By Jeffrey Young - 10/12/09 10:00 AM EDT
Several members of the Senate Finance Committee will have to make leaps
of faith if the panel is to approve a healthcare reform bill on Tuesday.
Chairman Max Baucus (D-Mont.) got a big boost in the form of a favorable score from the Congressional Budget Office (CBO) last week, but it did very little to assuage the skeptics on his panel.
If more than one of those three senators joins the panel’s Republicans and votes against the bill, healthcare reform would suffer a tough blow on Tuesday and might not recover.
It’s likely Baucus will have the votes. Committee chairmen generally don’t schedule a vote they won’t win, and at least two of the three senators are likely to make a leap Tuesday in the hope the bill will improve as it moves forward.
The fact that critics of the Baucus bill such as Sen. Charles Schumer (D-N.Y.) are already strategizing for the floor debate is a strong indication that Baucus will have the support he needs on Tuesday.
Outside the Senate, important lobbies have a huge stake in the Finance vote, as they hope the bill that lands on Obama’s desk will look much like the one Baucus’s panel will vote on Tuesday.
Many of those industries have already made the leap; they offered support for healthcare reform in exchange for concessions from President Barack Obama or Baucus, and now they hope those concessions aren’t watered down by the legislative process.
Rockefeller declared before the markup began that he was prepared to oppose Baucus’s bill for a long list of reasons, not the least of which is the concern — shared by most Democrats and by Snowe — that the legislation does too little to make health insurance affordable.
Despite winning some concessions from Baucus, and despite intense lobbying by Obama and Senate Majority Leader Harry Reid (D-Nev.), Rockefeller still has not confessed to a change of heart, though he said late last week that the CBO score was good.
CBO concluded the Baucus bill would cost $829 billion and reduce the deficit by $81 billion while expanding coverage to 29 million.
Wyden espouses similar misgivings about affordability but also strongly believes the Baucus bill is too timid and does practically nothing to expand the choice of insurance to consumers, especially those who get their coverage at work.
Critics unsatisfied with Baucus’s efforts to win them over have said they’ll press their case with Reid, who must meld the Finance bill with a more liberal measure approved by the Senate Health panel.
Reid’s efforts and pressure from Speaker Nancy Pelosi (D-Calif.) and the House could nudge the bill in the direction favored by Rockefeller and Wyden, at least to an extent.
But that could be a problem for Snowe and some industry groups.

★ ★ ★ ★

TASK REQUIREMENTS =>
#1 In the healthcare reform article, what did the CBO conclude the Baucus bill would cost?
#2 Please translate this sentence from the healthcare reform article into Spanish: "But that could be a problem for Snowe and some industry groups."
#3 Carry the article on the Senate Finance Committee's healthcare vote forward from its last sentence.

Dataset excerpts =>
★ ★ ★ ★

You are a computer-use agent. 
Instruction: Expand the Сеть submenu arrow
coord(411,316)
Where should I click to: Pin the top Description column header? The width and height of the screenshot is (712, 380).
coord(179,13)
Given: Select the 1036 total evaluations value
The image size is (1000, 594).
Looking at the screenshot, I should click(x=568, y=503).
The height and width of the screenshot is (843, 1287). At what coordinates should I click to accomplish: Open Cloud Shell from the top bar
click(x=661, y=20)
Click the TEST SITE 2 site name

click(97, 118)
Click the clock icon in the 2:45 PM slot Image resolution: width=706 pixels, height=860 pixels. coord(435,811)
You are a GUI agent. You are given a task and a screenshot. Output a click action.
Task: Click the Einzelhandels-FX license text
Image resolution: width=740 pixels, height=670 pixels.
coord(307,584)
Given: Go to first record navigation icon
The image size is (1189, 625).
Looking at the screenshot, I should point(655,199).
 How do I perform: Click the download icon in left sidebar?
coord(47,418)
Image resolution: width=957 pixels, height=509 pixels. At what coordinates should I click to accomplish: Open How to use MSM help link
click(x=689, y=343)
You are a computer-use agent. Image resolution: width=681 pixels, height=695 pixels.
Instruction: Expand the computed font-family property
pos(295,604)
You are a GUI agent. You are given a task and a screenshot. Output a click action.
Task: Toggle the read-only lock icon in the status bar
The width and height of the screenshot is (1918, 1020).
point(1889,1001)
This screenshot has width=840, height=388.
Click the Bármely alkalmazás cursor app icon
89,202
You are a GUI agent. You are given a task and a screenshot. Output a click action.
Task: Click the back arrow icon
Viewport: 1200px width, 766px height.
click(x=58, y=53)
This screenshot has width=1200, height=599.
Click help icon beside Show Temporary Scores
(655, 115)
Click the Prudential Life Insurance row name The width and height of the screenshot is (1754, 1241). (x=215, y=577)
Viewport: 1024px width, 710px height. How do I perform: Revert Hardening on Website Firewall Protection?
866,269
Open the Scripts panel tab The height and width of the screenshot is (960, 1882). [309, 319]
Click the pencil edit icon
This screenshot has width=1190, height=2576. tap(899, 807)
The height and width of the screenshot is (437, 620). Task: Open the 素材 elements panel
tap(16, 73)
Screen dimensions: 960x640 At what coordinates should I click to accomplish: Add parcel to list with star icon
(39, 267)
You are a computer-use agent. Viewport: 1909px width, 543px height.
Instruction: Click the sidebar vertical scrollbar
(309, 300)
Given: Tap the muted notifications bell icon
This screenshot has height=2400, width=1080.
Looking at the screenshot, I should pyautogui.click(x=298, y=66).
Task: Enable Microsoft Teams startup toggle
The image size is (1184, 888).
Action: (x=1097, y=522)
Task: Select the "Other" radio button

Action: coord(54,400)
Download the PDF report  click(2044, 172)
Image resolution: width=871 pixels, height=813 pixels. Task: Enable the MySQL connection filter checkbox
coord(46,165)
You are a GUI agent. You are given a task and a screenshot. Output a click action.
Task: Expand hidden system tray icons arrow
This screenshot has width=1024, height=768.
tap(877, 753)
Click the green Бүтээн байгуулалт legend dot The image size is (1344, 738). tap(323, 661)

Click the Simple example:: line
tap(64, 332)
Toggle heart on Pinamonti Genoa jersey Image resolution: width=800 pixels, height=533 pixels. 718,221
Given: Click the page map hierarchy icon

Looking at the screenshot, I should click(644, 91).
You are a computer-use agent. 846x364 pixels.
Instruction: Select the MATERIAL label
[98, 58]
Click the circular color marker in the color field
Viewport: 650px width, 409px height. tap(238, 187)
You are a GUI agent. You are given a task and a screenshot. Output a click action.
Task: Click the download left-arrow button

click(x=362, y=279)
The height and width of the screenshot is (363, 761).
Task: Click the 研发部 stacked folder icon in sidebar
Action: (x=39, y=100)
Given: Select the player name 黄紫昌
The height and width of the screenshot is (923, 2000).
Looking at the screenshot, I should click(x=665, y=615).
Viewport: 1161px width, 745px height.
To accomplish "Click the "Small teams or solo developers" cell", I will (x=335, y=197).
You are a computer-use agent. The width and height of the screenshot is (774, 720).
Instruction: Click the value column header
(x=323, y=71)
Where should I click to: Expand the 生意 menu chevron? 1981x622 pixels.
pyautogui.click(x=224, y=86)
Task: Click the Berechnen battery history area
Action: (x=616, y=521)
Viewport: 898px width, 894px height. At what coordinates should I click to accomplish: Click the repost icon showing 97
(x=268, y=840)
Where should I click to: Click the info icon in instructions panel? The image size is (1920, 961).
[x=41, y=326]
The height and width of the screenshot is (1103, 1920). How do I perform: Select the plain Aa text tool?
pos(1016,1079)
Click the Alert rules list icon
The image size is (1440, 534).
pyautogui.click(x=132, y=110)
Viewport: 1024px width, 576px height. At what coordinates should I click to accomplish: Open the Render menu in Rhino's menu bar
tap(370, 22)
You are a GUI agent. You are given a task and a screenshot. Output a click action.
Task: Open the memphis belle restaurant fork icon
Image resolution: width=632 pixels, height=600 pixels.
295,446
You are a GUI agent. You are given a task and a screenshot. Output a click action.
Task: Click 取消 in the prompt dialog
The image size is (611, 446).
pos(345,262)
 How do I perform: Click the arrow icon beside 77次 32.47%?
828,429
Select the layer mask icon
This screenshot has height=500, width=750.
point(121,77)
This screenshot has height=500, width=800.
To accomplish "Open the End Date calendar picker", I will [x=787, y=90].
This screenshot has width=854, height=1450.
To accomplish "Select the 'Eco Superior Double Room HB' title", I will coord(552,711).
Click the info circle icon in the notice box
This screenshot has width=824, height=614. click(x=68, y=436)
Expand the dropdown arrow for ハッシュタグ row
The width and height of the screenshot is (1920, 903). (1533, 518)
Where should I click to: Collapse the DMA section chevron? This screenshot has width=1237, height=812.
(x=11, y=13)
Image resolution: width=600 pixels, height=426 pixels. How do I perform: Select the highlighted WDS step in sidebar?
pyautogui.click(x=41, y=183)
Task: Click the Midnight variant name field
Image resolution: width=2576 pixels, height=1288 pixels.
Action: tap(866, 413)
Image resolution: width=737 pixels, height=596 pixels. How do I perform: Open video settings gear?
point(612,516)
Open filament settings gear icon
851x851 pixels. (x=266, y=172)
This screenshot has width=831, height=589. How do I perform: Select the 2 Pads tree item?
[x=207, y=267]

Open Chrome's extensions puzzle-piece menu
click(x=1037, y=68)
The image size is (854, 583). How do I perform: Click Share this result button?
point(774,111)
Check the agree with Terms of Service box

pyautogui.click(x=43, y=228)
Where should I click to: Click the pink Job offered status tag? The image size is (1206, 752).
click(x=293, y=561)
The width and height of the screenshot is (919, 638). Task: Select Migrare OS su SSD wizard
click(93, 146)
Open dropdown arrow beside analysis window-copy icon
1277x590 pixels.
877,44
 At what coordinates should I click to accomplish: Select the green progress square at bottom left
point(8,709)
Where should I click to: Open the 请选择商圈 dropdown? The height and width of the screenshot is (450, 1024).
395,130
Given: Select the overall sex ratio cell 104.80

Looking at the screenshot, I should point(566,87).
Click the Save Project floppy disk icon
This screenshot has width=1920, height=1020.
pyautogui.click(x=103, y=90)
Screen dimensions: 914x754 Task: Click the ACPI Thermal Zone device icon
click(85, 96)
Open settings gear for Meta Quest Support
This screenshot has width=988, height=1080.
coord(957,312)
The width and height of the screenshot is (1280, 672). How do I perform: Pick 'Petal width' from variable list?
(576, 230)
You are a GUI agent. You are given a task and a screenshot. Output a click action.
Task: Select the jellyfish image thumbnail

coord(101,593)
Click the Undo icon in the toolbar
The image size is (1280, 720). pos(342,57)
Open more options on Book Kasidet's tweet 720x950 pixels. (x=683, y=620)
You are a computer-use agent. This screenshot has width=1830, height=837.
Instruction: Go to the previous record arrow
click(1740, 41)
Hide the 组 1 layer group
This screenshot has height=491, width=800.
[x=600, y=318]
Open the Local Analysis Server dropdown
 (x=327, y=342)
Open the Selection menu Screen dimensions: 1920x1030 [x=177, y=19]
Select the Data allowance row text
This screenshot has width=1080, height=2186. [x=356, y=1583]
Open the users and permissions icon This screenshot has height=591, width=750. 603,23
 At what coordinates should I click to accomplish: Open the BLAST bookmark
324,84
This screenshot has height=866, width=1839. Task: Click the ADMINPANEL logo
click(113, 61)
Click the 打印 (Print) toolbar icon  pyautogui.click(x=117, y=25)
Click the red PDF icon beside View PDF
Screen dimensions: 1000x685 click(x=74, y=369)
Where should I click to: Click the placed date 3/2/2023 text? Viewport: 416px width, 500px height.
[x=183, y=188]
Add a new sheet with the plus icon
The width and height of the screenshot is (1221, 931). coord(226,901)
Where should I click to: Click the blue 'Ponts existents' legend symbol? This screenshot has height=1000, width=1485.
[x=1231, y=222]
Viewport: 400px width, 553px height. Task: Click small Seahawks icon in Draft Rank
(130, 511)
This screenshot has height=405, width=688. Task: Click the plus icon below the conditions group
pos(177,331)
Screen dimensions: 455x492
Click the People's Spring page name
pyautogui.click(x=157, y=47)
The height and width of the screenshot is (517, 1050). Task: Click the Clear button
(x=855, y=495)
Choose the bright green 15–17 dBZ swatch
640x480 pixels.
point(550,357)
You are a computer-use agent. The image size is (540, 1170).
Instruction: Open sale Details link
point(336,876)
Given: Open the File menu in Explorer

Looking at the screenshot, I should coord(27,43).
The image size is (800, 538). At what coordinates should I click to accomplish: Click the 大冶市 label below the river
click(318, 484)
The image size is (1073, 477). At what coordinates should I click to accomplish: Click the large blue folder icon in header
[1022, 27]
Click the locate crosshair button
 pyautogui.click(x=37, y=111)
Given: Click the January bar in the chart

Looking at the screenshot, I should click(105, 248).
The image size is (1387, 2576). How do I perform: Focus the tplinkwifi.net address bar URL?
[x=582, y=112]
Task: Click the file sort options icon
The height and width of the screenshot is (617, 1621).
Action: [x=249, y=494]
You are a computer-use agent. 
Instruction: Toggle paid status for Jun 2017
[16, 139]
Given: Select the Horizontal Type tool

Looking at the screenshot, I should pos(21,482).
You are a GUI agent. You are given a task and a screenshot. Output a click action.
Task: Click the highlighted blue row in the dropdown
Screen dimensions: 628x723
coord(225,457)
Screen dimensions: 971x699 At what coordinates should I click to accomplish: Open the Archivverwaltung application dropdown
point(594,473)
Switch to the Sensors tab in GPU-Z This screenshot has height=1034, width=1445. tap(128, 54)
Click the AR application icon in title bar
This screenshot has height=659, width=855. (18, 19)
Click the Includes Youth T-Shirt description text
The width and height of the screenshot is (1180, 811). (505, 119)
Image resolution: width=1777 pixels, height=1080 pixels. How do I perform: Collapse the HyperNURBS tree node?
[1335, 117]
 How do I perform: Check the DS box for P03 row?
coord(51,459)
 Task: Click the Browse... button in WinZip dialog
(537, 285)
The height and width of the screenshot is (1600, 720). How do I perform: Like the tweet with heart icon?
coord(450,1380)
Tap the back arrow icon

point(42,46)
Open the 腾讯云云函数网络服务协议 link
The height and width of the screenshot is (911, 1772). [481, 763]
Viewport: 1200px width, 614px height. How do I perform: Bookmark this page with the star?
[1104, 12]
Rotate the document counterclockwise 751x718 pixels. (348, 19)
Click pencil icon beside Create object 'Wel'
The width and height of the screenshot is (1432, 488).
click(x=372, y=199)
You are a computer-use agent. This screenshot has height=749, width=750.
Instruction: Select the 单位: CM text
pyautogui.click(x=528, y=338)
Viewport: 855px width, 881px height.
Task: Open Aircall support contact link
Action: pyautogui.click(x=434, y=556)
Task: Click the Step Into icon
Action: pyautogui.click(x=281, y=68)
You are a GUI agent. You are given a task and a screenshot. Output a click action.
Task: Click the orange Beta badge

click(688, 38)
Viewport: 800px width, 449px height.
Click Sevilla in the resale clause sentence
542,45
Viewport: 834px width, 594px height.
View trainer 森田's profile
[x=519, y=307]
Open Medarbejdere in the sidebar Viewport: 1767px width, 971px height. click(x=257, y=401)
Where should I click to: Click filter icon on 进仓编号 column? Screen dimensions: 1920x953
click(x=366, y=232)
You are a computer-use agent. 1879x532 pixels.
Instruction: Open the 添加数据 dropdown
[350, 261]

★ ★ ★ ★

ANSWERS BY ITEM =>
#1 $829 billion

#2 Pero eso podría ser un problema para Snowe y algunos grupos de la industria.

#3
Snowe has deep concerns about affordability and about the burden an individual mandate would place on those who don’t have the money to buy good insurance.
The healthcare industry groups that have gone to great lengths to maintain a positive front about reform have always seen the Finance Committee as their best hope. The hospital and pharmaceutical industries went so far as to strike deals with Baucus and the White House to limit their exposure to $155 billion and $80 billion, respectively.
Now those groups have seen their deals scotched, even before Reid melds the Senate measures and the House and Senate have a conference.
First, the Joint Committee on Taxation increased its estimate by roughly 30 percent for the fees Baucus would levy on drug makers, health insurers and medical device companies.
Because these companies would not be allowed to deduct the cost of those fees from their taxable income, the assessments rose from $17.2 billion to $22.2 billion for drug companies, from $40.5 billion to $60.4 billion for insurers, and from $29.9 billion to $38.6 billion for device makers.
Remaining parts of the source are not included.